Wined Up
A lot of tech-world prognosticators have tagged virtual reality as ‘the next big thing.’ But just as many have pointed out that VR (the ability to interact with a virtual world) will pale in comparison to the sister technology of AR – augmented reality, or the ability to overlay virtual information over the real world.
With a pair of AR-enhanced glasses (or, eventually, contacts) on, you might be able to repair an engine with specs and labels for it digitally overlaid on the metal, or walk through a party with people’s LinkedIn profiles and recent social media updates floating above their heads, like a scene straight out of Super Sad True Love Story.
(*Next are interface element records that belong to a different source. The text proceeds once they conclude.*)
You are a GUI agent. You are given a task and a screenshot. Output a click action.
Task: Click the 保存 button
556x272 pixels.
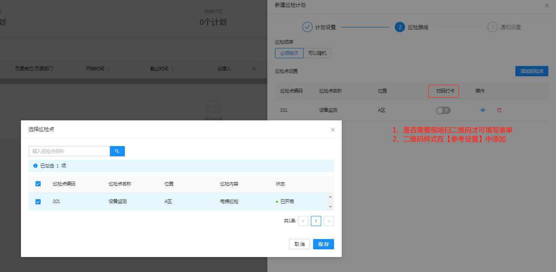click(x=323, y=244)
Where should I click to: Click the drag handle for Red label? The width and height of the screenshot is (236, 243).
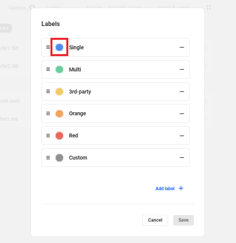[48, 135]
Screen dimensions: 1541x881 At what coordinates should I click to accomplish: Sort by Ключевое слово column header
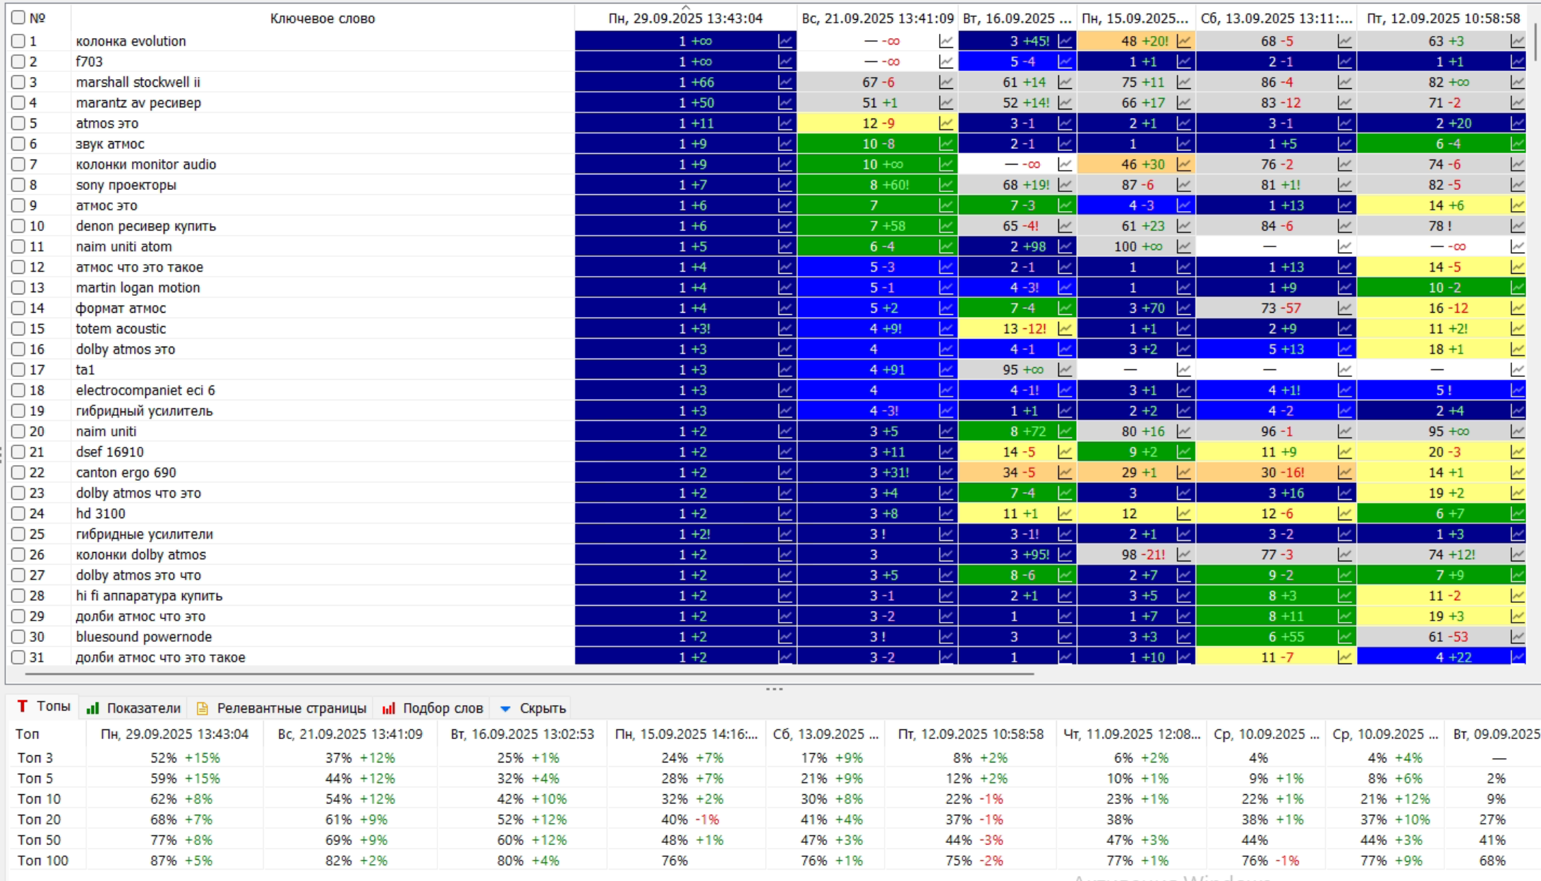[x=322, y=18]
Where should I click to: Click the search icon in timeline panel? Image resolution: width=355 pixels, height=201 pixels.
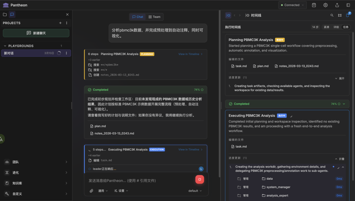(x=332, y=15)
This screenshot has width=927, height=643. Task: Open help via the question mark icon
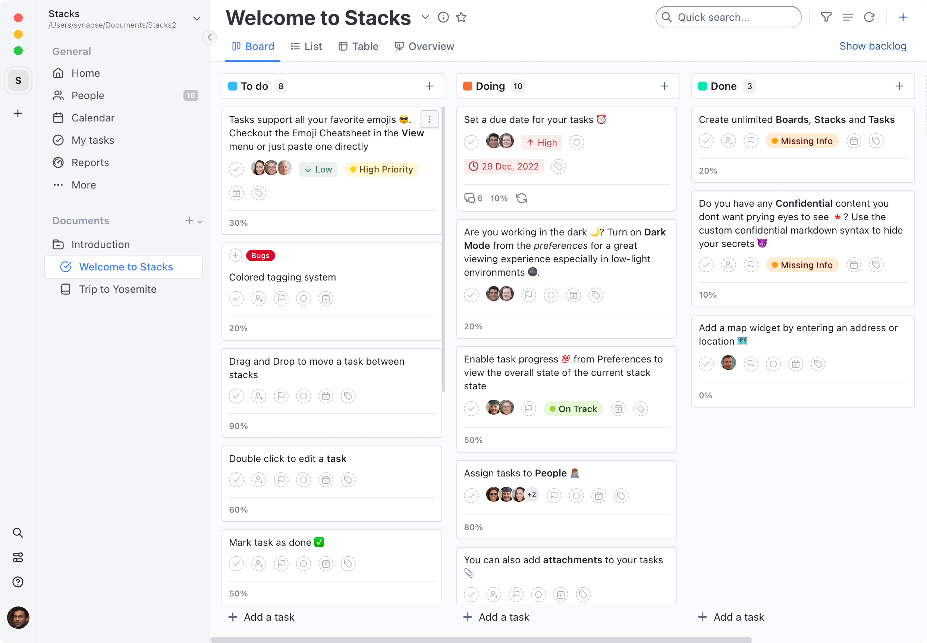pyautogui.click(x=18, y=582)
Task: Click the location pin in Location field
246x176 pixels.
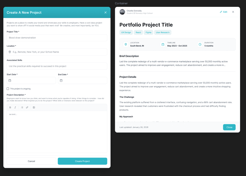Action: [10, 52]
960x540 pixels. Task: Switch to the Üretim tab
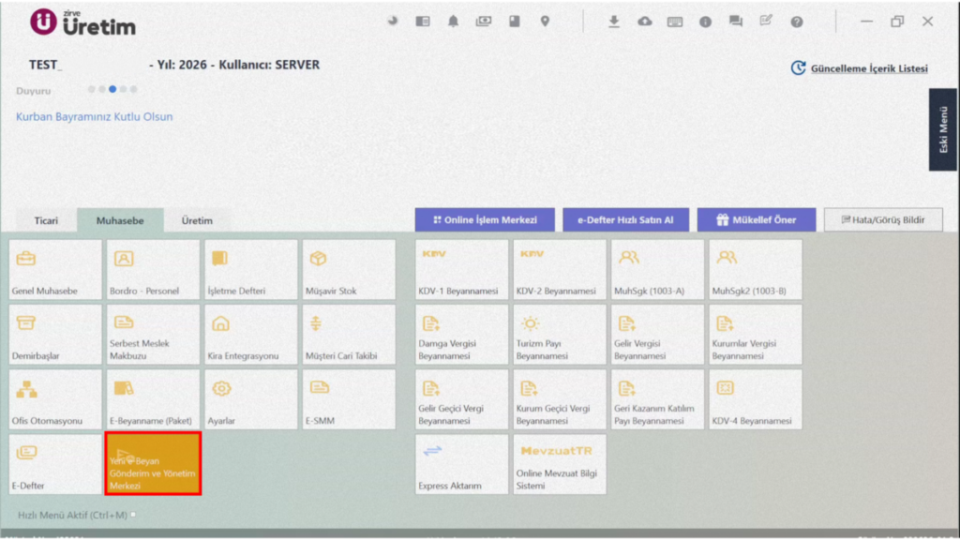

While that level of interaction is (perhaps fortunately) still a ways off, we’re now seeing some impressive early examples of AR on mobile phones. Consider the Google Translate app, which can translate real-world signs and documents on the fly through your phone’s camera:
Or the venerable SkyView app, which overlays constellations and star and planet names on the night sky:
Both are fun and (at least intermittently) useful, though neither hits as close to home as the Vivino app. The app has long allowed you to scan a wine bottle, to see ratings for it, solving the complete information vacuum represented by most wine stores. But the latest update expands that to an even more socially fraught situation: navigating a restaurant wine list.
Sure, you can fall back to wines you know, or make semi-educated guesses based on varietal and region. Or, with Vivino, you can just point your phone at the list, and find out about the specifics of every wine on it, based on the collective wisdom of the apps 20+ million users:
We may still be a ways off from living in an episode of Black Mirror, but I suspect we’ll be seeing a steady increase of these single-purpose, phone-based AR tools along the way. Cheers to that.